### Challenge 1
Answer these from the text on the derivative of $X_u A X B X_u^T$:
(a) What space do $X$, $A$ and $B$ belong to?
(b) How many views does the page report?
(c) In the vector $\mathbf{e}_u$, which entry is 1?

### Excerpted text

════════

Derivative of $X_u A X B X_u^T$ w.r.t. $X_u$

246 Views Asked by At

How to solve this $\frac{d X_u A X B X_u^T}{d X_u}$, where $X, A, B \in \mathbb{R}^{n \times n}$ and $X_u$ is the $u$-th row in $X$?

2

There are 2 best solutions below

6
On BEST ANSWER

Let $f_u(X)=X_uAXBX_u^\mathrm{T}$ and $X_u=\mathbf{e}_u^\mathrm{T}X$ where $\mathbf{e}_u=(\delta_{iu})^{\mathrm{T}}_{1\le i\le n}\in\mathbb{R}^{n}$ (only the $u$-th entry is 1 and others are 0). We have

\begin{align*} &\frac{d\,X_uAXBX_u^\mathrm{T}}{dX}\\ =&\frac{d\,\mathbf{e}_u^\mathrm{T}XAXBX^\mathrm{T}\mathbf{e}_u}{dX}\\ =&\frac{d\,\mathrm{tr}(\mathbf{e}_u^\mathrm{T}XAXBX^\mathrm{T}\mathbf{e}_u)}{dX}\\ =&\frac{d\,\mathrm{tr}(XAXBX^\mathrm{T}\mathbf{e}_u\mathbf{e}_u^\mathrm{T})}{dX} \end{align*} and \begin{align*} &d\,\mathrm{tr}(XAXBX^\mathrm{T}\mathbf{e}_u\mathbf{e}_u^\mathrm{T})\\ =&\mathrm{tr}\left(dX\cdot A XB X^\mathrm{T}\mathbf{e}_u\mathbf{e}_u^\mathrm{T}\right) +\mathrm{tr}\left(XA \cdot dX\cdot BX^\mathrm{T}\mathbf{e}_u\mathbf{e}_u^\mathrm{T}\right) +\mathrm{tr}\left(XA XB\cdot d(X^\mathrm{T})\cdot\mathbf{e}_u\mathbf{e}_u^\mathrm{T}\right)\\ =&\mathrm{tr}\left(A XB X^\mathrm{T}\mathbf{e}_u\mathbf{e}_u^\mathrm{T}\cdot dX\right) +\mathrm{tr}\left(BX^\mathrm{T}\mathbf{e}_u\mathbf{e}_u^\mathrm{T}XA \cdot dX\right) +\mathrm{tr}\left(B^\mathrm{T}X^\mathrm{T}A^\mathrm{T}X^\mathrm{T}\mathbf{e}_u\mathbf{e}_u^\mathrm{T}\cdot dX\right) \end{align*} So $$ \frac{d\,X_uAXBX_u^\mathrm{T}}{dX}=AXBX^\mathrm{T}\mathbf{e}_u\mathbf{e}_u^\mathrm{T}+BX^\mathrm{T}\mathbf{e}_u\mathbf{e}_u^\mathrm{T}XA+B^\mathrm{T}X^\mathrm{T}A^\mathrm{T}X^\mathrm{T}\mathbf{e}_u\mathbf{e}_u^\mathrm{T} $$

The derivative $df_u(X)/dX$ maps $dX$ to $df_u(X)$ by $df_u(X)=\mathrm{tr}(df_u(X)/dX\cdot dX)$.

════════

### Challenge 2
In the records below, rewrite the lines from the line containing "How do I perform: Click" through the line containing "click(56, 647)" as a JSON list of strings, one string per line. Skip blank lines and leave the pictures out.

### The input
════════

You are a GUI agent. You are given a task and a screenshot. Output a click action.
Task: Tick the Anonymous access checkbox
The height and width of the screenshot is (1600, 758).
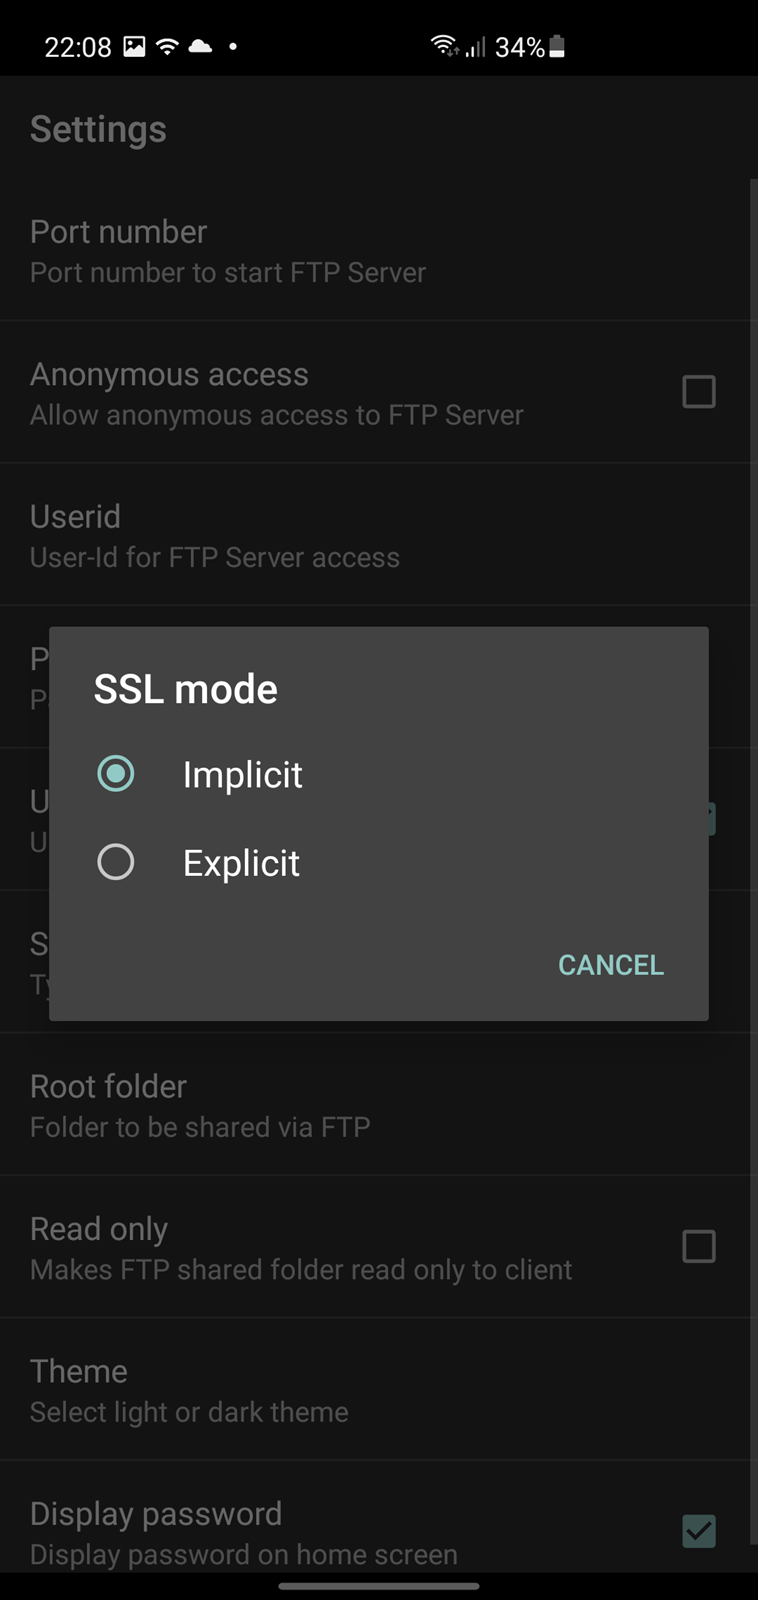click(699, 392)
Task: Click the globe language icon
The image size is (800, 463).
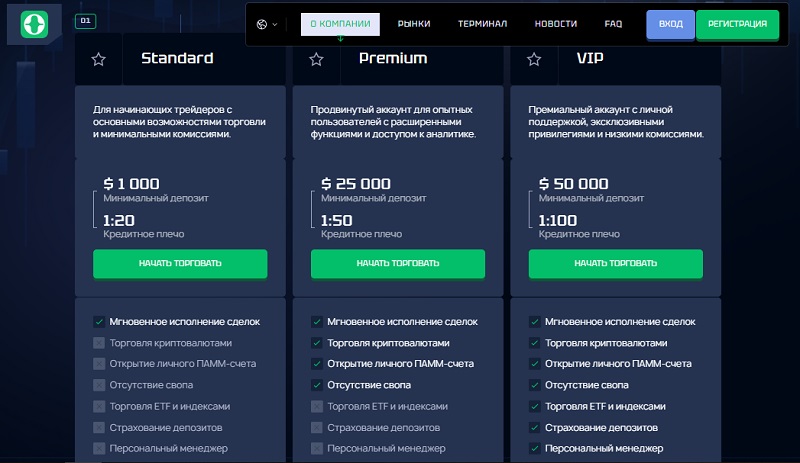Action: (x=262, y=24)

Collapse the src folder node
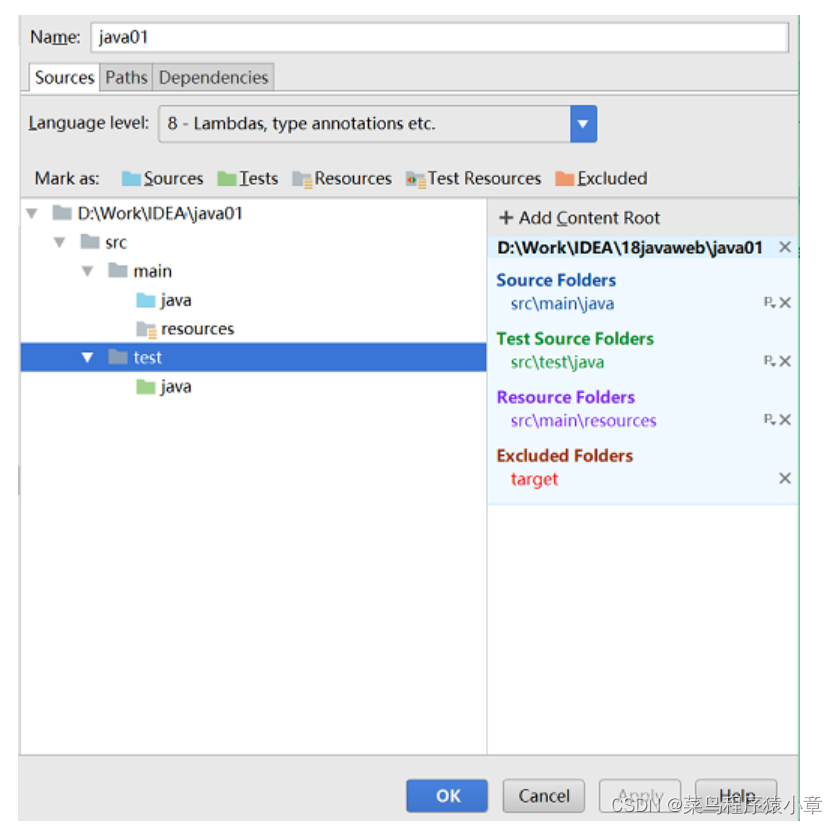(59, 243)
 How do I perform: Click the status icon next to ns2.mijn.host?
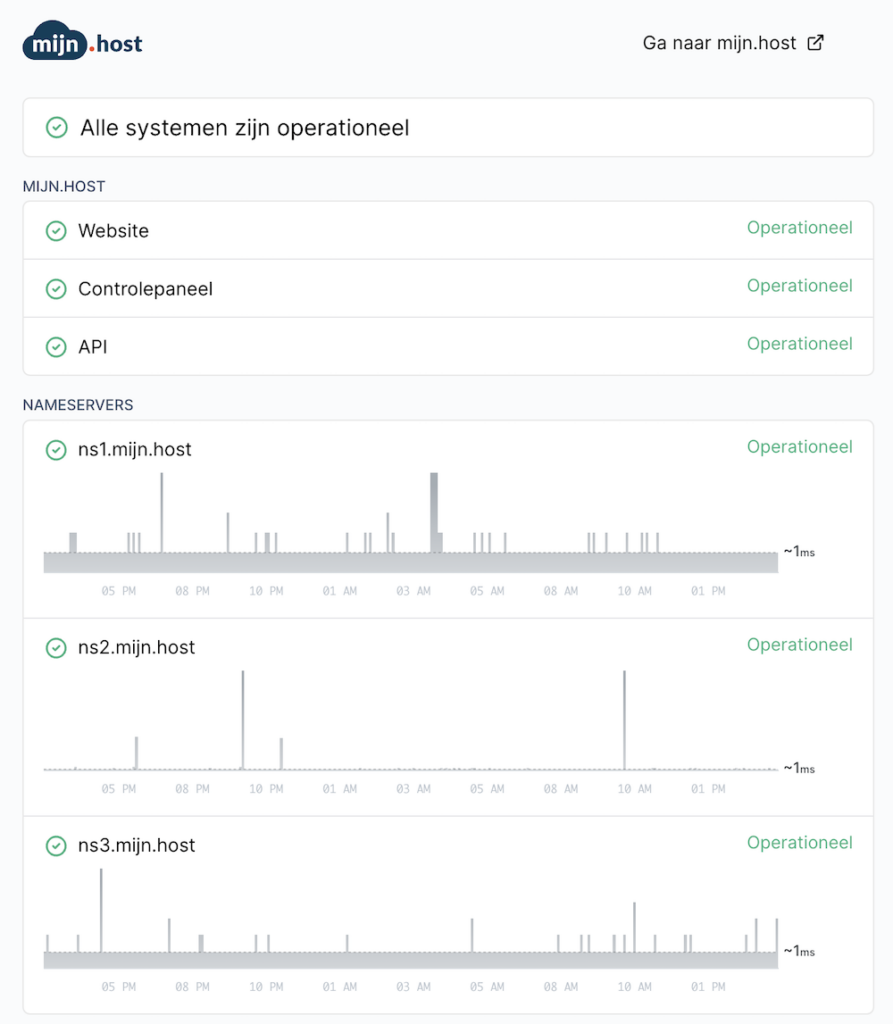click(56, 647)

════════

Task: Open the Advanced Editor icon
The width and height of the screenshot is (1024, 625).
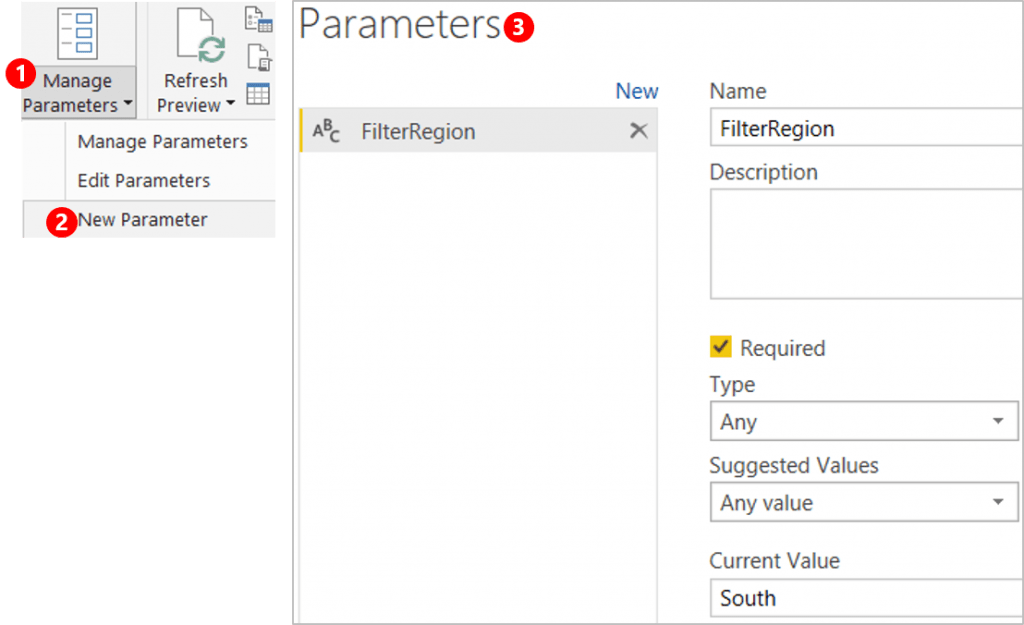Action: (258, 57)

════════

### Final result 1
(a) $\mathbb{R}^{n \times n}$
(b) 246
(c) The $u$-th entry (all others are 0).

### Final result 2
[
  " How do I perform: Click the status icon next to ns2.mijn.host?",
  "click(56, 647)"
]